>>

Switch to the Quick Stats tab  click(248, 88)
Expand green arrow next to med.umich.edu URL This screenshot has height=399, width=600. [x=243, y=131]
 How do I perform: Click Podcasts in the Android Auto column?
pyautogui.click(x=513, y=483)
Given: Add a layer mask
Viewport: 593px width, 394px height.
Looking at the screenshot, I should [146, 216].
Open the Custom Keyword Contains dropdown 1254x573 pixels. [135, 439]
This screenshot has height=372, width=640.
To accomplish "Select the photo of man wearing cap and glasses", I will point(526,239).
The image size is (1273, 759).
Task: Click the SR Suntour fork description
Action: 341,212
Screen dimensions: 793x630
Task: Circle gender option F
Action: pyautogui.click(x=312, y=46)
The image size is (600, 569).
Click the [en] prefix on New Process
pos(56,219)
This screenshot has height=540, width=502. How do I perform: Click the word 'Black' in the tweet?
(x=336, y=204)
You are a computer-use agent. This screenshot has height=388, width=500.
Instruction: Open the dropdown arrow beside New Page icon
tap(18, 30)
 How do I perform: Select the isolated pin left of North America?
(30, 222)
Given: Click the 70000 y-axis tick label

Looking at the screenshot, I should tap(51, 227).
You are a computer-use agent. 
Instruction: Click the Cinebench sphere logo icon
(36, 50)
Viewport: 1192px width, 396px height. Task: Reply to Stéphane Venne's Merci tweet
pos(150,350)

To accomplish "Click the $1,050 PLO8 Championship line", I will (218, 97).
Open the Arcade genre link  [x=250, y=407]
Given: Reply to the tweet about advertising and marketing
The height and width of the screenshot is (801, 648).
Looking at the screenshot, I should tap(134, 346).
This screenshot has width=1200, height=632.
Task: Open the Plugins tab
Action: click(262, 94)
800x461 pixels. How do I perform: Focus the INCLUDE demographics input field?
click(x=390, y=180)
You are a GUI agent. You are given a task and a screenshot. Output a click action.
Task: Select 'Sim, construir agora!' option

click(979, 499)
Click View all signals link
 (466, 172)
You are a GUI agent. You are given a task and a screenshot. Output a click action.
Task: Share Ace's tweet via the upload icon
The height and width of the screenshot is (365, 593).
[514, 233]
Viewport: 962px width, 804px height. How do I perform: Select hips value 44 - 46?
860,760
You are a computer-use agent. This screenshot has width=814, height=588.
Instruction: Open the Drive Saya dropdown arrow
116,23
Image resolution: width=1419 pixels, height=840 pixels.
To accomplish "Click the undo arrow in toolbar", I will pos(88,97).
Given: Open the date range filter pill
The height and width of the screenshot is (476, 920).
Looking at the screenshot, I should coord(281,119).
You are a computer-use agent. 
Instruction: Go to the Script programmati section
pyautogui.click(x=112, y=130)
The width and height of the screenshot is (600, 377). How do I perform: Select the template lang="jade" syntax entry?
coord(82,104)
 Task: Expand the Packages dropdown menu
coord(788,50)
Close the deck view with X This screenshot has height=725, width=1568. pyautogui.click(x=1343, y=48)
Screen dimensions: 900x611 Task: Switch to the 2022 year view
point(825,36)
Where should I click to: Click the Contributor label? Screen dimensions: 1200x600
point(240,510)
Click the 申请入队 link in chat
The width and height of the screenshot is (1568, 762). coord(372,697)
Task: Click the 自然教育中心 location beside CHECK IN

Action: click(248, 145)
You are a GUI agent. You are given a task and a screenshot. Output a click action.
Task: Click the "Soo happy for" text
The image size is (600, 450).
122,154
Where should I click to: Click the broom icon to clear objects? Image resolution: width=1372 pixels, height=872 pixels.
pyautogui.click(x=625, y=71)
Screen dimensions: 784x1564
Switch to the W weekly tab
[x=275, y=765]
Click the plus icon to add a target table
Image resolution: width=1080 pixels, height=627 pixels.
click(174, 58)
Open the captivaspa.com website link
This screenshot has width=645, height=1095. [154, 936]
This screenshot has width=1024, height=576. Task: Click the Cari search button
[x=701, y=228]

<<

**What the task asks:** Count the lines of the data that hold the word "computer". Report the count and nothing more.

**Written answer:** 4